Kanser hastaları ve çocuklar başta olmak üzere Gazze’deki yaralıların Türkiye’ye intikalini sağlayarak tedavileriyle ilgilenildiğini dile getiren Erdoğan, Gazze’de kurulacak sahra hastanelerinin yer tespit çalışmalarının da sürdüğünü anlattı. Erdoğan, “Rehinelerin salıverilmesi ve ateşkesin kalıcı hale gelmesi için de temaslarımıza hız vereceğiz.” dedi.
Türkiye’nin Gazze krizine yönelik çok boyutlu çabalarına ilişkin video gösteriminin ardından Erdoğan, “Türkiye, devleti milletiyle Filistinli kardeşlerinin yanındadır. 29 Kasım Filistin Halkıyla Uluslararası Dayanışma Günü vesilesiyle bir kez daha bölgemize barış ve huzurun ancak 1967 sınırları temelinde, başkenti Doğu Kudüs olan bağımsız, egemen ve coğrafi bütünlüğe sahip bir Filistin devletinin kurulmasıyla mümkün olduğunu hatırlatmak istiyorum.” ifadelerini kullandı.
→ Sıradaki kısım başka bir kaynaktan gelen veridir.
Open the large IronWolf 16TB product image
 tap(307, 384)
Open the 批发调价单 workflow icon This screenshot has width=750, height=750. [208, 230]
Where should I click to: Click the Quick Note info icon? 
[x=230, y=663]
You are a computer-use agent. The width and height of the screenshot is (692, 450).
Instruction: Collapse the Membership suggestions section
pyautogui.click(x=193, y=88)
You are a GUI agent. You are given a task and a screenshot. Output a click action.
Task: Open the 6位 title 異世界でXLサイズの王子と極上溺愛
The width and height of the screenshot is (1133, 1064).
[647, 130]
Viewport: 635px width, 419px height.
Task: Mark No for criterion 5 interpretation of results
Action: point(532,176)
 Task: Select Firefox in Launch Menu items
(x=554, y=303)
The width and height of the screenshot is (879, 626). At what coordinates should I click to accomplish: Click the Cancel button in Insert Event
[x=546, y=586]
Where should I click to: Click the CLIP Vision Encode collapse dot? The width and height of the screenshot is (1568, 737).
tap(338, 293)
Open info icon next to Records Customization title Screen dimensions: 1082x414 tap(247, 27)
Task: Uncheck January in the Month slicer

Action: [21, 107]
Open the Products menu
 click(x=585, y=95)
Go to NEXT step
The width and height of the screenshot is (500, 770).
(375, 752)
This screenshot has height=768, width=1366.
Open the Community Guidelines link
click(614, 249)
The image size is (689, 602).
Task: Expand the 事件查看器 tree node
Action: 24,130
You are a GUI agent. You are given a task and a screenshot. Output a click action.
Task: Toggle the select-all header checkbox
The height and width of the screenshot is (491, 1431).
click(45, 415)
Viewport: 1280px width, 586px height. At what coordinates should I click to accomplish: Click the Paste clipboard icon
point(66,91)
Gazze krizinin 7 Ekim’den bu yana gündemlerindeki ilk konu olmakla birlikte ülke, millet ve partiye dair hususları da ihmal etmediklerini belirten Erdoğan, Almanya ve Cezayir ziyaretlerinde muhataplarıyla ikili ticari, beşeri, siyasi ve savunma konularını etraflıca ele aldıklarını söyledi.